#### Task statement:
Once you reach the line containing "The height and width of the screenshot is (896, 1353)." in the entries below, write out that line and each one after it down to the line containing "The height and width of the screenshot is (812, 1482).", exactly and with nothing added.

#### Data for analysis:
■ ■ ■ ■
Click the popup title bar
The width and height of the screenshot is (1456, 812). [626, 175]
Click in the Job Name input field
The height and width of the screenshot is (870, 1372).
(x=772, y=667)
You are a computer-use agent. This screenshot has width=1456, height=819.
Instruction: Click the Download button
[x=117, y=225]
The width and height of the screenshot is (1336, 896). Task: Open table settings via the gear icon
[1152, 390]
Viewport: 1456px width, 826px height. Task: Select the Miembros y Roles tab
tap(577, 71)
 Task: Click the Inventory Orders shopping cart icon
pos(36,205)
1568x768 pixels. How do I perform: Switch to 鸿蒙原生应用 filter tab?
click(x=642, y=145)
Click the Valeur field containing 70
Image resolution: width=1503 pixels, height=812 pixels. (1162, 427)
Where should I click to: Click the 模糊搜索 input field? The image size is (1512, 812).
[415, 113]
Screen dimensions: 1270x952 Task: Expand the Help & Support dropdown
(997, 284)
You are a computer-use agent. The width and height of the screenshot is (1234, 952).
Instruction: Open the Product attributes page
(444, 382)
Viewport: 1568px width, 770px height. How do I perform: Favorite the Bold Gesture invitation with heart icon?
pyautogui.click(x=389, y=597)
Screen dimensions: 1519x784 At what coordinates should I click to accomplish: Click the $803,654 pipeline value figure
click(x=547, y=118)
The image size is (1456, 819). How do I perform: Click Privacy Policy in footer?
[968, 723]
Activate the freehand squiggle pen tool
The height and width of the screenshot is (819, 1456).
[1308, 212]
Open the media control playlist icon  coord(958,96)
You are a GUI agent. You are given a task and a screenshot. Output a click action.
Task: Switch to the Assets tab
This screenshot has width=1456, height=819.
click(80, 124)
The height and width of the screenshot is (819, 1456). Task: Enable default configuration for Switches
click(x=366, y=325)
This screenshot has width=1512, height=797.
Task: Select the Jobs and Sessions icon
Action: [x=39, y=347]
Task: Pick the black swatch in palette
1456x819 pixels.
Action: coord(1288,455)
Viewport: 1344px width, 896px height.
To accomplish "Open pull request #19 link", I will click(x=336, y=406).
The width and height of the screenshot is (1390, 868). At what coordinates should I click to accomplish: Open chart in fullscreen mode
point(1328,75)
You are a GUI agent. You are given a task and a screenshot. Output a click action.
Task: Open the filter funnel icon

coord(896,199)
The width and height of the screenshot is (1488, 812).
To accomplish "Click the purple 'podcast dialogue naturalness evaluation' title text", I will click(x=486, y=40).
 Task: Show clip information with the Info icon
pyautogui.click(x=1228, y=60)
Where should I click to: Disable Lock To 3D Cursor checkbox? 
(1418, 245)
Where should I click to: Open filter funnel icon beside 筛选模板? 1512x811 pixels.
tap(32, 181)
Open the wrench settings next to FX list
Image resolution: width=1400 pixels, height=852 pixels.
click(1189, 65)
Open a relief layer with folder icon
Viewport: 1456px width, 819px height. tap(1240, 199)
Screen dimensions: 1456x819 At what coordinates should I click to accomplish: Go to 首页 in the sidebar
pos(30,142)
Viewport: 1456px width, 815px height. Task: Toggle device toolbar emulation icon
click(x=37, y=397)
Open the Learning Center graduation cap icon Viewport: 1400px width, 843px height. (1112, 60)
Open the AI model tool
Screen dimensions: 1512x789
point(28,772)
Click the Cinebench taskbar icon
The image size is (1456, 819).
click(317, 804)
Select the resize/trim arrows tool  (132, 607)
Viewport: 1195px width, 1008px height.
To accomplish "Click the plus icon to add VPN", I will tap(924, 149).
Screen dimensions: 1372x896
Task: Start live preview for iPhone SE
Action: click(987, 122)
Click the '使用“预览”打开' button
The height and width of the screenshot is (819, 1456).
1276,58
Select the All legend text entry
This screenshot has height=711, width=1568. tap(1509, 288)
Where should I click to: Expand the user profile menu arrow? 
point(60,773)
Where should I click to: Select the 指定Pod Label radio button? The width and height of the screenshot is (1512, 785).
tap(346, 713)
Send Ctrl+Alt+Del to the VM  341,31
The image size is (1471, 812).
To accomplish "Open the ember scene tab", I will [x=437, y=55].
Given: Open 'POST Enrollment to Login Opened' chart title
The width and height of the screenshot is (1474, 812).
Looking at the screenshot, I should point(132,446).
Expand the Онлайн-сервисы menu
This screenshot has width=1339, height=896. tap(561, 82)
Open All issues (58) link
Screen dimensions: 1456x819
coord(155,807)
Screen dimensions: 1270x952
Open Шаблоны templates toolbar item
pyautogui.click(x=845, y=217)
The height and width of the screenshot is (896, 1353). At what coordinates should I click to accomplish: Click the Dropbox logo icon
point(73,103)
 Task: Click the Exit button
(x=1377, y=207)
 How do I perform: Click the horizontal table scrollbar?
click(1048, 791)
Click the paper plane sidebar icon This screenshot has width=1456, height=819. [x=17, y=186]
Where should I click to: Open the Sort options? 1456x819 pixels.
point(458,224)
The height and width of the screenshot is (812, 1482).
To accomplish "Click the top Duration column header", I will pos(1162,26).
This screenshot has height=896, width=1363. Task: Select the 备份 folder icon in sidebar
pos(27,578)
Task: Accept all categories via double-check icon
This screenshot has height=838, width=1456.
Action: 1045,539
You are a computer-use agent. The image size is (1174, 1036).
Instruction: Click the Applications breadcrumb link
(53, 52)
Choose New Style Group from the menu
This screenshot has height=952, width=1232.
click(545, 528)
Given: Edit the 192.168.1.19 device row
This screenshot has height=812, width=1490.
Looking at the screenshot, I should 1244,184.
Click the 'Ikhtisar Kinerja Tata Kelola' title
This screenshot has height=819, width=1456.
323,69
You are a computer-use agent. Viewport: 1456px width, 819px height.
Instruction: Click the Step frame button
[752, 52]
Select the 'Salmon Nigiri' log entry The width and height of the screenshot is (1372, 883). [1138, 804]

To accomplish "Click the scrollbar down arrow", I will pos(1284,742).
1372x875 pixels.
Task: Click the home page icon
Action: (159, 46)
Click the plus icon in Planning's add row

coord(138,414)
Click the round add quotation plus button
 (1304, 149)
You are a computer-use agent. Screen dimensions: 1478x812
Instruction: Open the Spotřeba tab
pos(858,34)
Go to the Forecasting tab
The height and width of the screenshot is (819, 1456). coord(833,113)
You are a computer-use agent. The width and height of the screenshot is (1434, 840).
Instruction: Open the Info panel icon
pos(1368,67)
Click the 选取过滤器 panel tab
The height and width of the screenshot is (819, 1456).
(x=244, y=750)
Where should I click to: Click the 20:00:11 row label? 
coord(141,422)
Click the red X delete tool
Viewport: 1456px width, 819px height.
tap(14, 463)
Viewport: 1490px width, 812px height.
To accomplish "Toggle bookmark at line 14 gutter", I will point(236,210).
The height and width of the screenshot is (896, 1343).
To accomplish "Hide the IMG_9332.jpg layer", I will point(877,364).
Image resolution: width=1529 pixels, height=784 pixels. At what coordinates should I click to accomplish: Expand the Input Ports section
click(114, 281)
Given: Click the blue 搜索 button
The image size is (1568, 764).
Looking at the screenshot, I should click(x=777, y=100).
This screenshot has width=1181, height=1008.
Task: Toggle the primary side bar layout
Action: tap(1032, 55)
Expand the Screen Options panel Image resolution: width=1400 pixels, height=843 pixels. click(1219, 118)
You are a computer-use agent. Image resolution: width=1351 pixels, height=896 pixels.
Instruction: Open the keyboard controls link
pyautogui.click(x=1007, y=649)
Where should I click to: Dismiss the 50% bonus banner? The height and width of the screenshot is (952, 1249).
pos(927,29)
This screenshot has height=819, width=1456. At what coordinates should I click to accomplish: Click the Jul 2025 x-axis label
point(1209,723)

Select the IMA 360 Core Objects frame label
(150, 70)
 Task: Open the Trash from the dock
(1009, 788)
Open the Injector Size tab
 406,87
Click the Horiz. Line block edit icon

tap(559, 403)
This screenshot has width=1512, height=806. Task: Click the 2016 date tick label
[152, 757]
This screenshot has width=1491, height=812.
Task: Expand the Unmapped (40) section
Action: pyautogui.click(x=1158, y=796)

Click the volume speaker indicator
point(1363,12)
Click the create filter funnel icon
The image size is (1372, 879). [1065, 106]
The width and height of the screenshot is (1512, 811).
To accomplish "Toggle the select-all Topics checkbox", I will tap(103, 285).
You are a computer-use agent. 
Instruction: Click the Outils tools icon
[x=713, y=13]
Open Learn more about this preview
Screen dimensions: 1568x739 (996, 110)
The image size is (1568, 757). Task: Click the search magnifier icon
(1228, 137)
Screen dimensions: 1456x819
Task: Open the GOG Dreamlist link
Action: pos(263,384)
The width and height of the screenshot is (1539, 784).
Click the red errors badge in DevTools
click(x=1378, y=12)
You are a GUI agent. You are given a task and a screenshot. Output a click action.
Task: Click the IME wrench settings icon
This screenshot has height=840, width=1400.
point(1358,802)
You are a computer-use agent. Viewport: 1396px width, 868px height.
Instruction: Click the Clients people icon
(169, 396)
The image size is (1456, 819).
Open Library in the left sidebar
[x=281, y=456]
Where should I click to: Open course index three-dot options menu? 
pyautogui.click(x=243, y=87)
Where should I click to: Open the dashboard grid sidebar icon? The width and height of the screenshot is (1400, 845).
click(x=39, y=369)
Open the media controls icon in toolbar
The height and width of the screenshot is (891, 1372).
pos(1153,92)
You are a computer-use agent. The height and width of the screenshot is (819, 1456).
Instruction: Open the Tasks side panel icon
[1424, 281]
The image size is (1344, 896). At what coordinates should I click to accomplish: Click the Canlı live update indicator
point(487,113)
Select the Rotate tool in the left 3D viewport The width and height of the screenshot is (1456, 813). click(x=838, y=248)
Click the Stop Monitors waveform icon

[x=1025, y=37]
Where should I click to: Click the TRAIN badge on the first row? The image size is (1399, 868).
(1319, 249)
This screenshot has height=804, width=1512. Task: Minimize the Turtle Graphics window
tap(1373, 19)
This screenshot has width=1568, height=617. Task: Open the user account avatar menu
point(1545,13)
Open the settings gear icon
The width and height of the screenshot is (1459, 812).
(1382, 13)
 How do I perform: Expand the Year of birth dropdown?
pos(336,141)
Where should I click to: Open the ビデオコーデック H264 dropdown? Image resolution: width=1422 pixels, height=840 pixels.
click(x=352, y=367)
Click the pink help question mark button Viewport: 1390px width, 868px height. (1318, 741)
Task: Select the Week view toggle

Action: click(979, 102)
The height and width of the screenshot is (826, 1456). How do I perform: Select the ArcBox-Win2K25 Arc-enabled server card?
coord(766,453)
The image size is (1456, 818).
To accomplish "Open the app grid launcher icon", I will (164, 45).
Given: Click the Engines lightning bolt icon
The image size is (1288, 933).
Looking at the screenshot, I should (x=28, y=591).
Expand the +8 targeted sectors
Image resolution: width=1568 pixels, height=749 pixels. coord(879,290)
■ ■ ■ ■
#### Solution to the problem:
The height and width of the screenshot is (896, 1353). At what coordinates should I click to accomplish: Click the Dropbox logo icon
point(73,103)
 Task: Click the Exit button
(x=1377, y=207)
 How do I perform: Click the horizontal table scrollbar?
click(1048, 791)
Click the paper plane sidebar icon This screenshot has width=1456, height=819. [x=17, y=186]
Where should I click to: Open the Sort options? 1456x819 pixels.
point(458,224)
The height and width of the screenshot is (812, 1482).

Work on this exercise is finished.